私はワンピースの裾を破り、サワンの足を縛った。
いったん足はこのままとし、今は背中の傷の止血のために出血部位を圧迫し続けている状況だ。
「へぇ、無学なお嬢さんと聞いていたんだが」
少し離れたところで、チズル、サリー、マリエと呼ばれている女性剣士三名に守られて座っているユーシャがぽつりと言う。

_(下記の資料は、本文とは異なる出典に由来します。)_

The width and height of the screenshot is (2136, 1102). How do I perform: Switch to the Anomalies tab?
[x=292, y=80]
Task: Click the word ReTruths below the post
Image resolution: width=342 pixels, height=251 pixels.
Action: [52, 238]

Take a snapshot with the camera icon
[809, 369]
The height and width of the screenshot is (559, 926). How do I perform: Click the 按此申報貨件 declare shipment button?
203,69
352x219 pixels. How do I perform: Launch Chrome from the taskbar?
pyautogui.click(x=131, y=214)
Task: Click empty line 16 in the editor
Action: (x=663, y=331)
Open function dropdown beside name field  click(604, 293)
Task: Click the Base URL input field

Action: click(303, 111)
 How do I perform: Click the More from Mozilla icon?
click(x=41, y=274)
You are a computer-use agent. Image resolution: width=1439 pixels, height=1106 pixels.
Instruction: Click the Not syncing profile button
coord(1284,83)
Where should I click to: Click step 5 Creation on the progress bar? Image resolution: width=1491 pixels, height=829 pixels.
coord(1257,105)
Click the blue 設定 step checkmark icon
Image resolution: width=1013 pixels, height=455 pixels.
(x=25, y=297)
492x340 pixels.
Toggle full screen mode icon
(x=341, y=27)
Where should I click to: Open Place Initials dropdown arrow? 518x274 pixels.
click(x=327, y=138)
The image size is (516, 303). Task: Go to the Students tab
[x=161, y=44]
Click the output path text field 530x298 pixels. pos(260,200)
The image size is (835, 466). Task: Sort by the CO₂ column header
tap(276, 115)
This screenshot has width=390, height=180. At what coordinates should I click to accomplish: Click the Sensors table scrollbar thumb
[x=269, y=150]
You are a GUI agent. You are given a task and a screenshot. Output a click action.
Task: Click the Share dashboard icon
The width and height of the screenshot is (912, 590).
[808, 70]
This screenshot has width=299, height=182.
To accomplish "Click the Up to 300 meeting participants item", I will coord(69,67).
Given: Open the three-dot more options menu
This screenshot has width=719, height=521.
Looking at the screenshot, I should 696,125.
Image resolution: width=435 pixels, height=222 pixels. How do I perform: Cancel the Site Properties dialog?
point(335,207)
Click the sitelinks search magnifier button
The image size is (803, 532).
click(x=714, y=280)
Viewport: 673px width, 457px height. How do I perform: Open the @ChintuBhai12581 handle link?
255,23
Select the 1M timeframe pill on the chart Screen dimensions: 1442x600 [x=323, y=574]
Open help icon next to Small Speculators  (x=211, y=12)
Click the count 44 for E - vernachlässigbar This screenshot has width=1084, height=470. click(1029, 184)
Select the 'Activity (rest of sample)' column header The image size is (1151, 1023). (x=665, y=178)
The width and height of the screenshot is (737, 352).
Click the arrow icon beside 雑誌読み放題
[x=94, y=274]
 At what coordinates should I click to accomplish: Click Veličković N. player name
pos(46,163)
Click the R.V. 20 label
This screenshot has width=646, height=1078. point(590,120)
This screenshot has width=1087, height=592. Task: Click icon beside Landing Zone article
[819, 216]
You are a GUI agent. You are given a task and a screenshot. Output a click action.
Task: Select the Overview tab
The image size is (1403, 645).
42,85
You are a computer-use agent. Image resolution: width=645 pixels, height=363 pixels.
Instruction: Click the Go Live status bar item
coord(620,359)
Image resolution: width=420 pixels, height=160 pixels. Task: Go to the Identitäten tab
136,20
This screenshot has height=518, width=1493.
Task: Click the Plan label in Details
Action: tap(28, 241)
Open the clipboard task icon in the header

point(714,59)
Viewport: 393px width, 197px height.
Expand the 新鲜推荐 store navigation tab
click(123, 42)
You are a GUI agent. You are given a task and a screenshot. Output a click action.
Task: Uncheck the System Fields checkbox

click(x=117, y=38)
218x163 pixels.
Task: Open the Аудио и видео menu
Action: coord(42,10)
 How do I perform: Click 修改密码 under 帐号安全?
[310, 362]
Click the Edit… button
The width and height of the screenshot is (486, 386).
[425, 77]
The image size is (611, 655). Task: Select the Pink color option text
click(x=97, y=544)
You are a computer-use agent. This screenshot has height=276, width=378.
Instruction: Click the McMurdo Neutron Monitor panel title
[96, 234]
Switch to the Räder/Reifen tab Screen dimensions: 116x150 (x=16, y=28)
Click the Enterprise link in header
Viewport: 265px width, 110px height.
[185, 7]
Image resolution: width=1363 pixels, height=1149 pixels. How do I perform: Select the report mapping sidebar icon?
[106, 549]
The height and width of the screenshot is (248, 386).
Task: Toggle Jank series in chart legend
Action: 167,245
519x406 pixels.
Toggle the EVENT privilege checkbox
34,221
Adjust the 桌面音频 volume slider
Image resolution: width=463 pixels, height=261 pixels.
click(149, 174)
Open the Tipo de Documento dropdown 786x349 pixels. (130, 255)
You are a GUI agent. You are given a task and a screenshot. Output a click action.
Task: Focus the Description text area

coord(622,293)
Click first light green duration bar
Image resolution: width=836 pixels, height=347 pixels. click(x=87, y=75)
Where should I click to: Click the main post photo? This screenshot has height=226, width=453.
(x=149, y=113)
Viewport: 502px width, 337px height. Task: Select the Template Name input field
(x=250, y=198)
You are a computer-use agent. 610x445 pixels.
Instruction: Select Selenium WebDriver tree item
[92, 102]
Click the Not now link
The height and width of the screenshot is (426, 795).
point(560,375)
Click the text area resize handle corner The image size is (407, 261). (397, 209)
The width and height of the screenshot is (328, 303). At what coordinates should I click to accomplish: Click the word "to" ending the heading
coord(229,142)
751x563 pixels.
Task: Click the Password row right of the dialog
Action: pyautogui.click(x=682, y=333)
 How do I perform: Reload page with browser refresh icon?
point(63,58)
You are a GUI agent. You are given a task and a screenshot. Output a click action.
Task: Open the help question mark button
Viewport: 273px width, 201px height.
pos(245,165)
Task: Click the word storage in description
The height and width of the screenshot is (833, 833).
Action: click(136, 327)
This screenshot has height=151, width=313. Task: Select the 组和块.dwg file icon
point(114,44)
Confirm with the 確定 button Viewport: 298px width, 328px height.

「無学なのは確かです、できればこの状況をご説明いただけると助かるのですが」
サワンの出血がひどい、すぐに殺す気はないようだが、状況がわからないと対策が取れない。
ユーシャは、少し思案した素振りの後、両手を肩の上で広げる。
「いいぜ。 同業者と話ができるなんて光栄だ。 まずはそうだな、改めて自己紹介しようか」
聞くとこのユーシャ、『死霊使い』であるらしい。
模擬戦の後、サワンからは死霊使いは創作の中でしか出てこないものと聞いていたが、目の前居にいる男がその現物であるらしかった。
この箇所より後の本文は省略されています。